Alla vigilia della crisi, è la tarda mattinata di ieri, Ashraf Ghani fa circolare la sua versione dei fatti. Già la sera prima aveva twittato un paio di messaggi alla volta del suo rivale: toni pacati ma fermi. E, con un tam tam di sottofondo, l'ex ministro dalle buone letture, il tecnocrate che piace ai laici e sembra aver convinto una larga parte della gioventù afgana, ribadisce che l'unica linea da seguire è, sul piano legale, la Costituzione e su quello etico la trasparenze. Ci cono contestazioni? Bene, la Commissione per i reclami è lì per questo. I commissari elettorali han dato troppo presto e con leggerezza i dati sull'affluenza? Ci sarà tempo perché arrivino i dati ufficiali, un lavoro per esperti non per chi vuole fare illazioni.
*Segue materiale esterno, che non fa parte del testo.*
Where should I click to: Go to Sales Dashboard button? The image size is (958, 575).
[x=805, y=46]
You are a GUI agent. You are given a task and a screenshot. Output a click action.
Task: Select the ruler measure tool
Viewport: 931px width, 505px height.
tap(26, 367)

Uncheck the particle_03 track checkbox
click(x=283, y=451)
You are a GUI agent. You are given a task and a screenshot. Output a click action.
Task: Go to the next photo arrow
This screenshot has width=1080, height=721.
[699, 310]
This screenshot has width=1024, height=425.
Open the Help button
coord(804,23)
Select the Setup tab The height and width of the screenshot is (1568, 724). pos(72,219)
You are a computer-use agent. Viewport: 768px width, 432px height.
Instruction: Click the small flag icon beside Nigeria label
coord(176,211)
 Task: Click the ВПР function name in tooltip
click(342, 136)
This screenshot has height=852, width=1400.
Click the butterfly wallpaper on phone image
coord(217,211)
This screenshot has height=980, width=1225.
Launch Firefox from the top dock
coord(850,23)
Il suo staff ha i dati che gli osservatori del candidato Ghani hanno raccolto nei seggi, ma il presidente in pectore – cui le prime proiezioni, gli exit pool, le indiscrezioni e le relazioni dei suoi nei vari seggi danno vincitore di diverse lunghezze – li tiene per adesso per sé. Gli unici dati accettabili, ribadiscono i “ghaniani”, sono quelli che il 2 e il 22 luglio la Commissione elettorale elargirà come ufficiali. Regole insomma e non supposizioni. Criteri assodati e sottoscritti da ambi i candidati, non illazioni o costruzioni su elementi non ufficiali. E se poi è solo una mossa per negoziare qualche posto al sole nel futuro governo, Ghani fa sapere che non è disponibile per nessuna trattativa segreta. Quanto a Karzai, Ghani – che pure ha avuto col presidente uscente più di uno screzio – ne rispetta l'imparzialità senza tirarlo (diremmo noi) per la giacchetta. Ma basteranno i toni rassicuranti e urbani di questo personaggio sulla cui ascesa nessuno avrebbe scommesso? Basterà richiamarsi alla Costituzione, alle regole o alle garanzie che la comunità internazionale richiede per evitare il patatrac? E' preso per dirlo. Mentre sulla capitale scende la sera, Hakim fa spallucce davanti alle nostre preoccupazioni: «La situazione politica è grave? Uff, qui abbiamo visto ben di peggio». Purché il kalashnikov continui a rimanere con la sicura.

Intanto i talebani vanno avanti: un gruppo di kamikaze ha incendiato almeno 37 veicoli della Nato al porto doganale di Torkham, alla frontiera col Pakistan (Passo Khyber). Crisi o non crisi la guerra continua.